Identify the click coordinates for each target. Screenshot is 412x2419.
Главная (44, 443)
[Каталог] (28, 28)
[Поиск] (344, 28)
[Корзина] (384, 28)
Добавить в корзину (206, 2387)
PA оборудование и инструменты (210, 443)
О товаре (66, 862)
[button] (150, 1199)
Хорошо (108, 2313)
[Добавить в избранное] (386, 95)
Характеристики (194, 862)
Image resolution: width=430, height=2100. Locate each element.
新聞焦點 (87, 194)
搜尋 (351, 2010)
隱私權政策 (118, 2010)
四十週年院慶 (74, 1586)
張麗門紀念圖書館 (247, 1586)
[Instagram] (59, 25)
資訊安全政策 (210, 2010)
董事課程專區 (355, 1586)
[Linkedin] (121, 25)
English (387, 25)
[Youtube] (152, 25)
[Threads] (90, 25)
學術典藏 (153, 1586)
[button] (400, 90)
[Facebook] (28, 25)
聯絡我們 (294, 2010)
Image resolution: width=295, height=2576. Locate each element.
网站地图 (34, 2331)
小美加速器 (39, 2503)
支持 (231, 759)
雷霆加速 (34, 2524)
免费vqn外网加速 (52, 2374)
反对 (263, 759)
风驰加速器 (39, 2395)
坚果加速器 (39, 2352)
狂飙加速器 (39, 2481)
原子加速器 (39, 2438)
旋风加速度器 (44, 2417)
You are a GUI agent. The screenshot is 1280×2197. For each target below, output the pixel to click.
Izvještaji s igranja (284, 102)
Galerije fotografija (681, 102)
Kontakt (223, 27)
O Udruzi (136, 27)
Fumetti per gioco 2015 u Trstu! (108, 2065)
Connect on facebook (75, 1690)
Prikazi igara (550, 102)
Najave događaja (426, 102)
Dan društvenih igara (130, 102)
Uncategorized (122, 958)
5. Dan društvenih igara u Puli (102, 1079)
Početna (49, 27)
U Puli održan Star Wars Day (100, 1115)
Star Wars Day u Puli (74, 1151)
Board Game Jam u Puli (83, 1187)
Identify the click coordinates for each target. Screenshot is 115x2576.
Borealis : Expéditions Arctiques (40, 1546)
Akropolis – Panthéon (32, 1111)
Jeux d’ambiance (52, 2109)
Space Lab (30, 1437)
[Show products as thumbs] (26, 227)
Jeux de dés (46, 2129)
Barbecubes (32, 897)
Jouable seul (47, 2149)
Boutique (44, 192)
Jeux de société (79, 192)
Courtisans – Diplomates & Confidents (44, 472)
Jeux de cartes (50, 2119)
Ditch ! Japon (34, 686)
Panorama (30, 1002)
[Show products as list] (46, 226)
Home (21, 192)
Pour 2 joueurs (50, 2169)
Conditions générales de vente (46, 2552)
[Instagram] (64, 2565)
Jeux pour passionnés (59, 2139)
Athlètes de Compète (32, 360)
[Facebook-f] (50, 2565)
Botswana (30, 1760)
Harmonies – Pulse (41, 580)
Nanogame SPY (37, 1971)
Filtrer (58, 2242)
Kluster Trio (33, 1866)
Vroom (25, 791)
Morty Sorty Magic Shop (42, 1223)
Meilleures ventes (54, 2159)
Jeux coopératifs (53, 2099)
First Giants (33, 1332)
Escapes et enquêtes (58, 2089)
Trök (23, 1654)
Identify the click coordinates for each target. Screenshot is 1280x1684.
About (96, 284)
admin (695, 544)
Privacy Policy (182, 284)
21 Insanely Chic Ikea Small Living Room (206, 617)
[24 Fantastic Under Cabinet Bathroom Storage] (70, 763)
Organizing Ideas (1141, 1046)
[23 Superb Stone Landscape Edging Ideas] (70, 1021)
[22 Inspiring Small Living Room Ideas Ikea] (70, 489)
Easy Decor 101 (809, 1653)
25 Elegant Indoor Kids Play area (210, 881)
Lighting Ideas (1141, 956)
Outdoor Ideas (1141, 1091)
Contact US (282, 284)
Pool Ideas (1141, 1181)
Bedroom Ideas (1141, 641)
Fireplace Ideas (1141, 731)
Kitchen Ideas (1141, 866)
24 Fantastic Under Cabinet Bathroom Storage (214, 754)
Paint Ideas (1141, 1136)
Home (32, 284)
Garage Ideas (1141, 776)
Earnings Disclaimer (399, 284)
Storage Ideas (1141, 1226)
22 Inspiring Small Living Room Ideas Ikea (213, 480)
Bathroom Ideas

▶ **What is expected**: From the material above, set down exactly the lines between the line holding "U Puli održan Star Wars Day (100, 1115)" and the line holding "Courtisans – Diplomates", inclusive. Include nothing else.

▶ **Answer**:
U Puli održan Star Wars Day (100, 1115)
Star Wars Day u Puli (74, 1151)
Board Game Jam u Puli (83, 1187)
Identify the click coordinates for each target. Screenshot is 115x2576.
Borealis : Expéditions Arctiques (40, 1546)
Akropolis – Panthéon (32, 1111)
Jeux d’ambiance (52, 2109)
Space Lab (30, 1437)
[Show products as thumbs] (26, 227)
Jeux de dés (46, 2129)
Barbecubes (32, 897)
Jouable seul (47, 2149)
Boutique (44, 192)
Jeux de société (79, 192)
Courtisans – Diplomates & Confidents (44, 472)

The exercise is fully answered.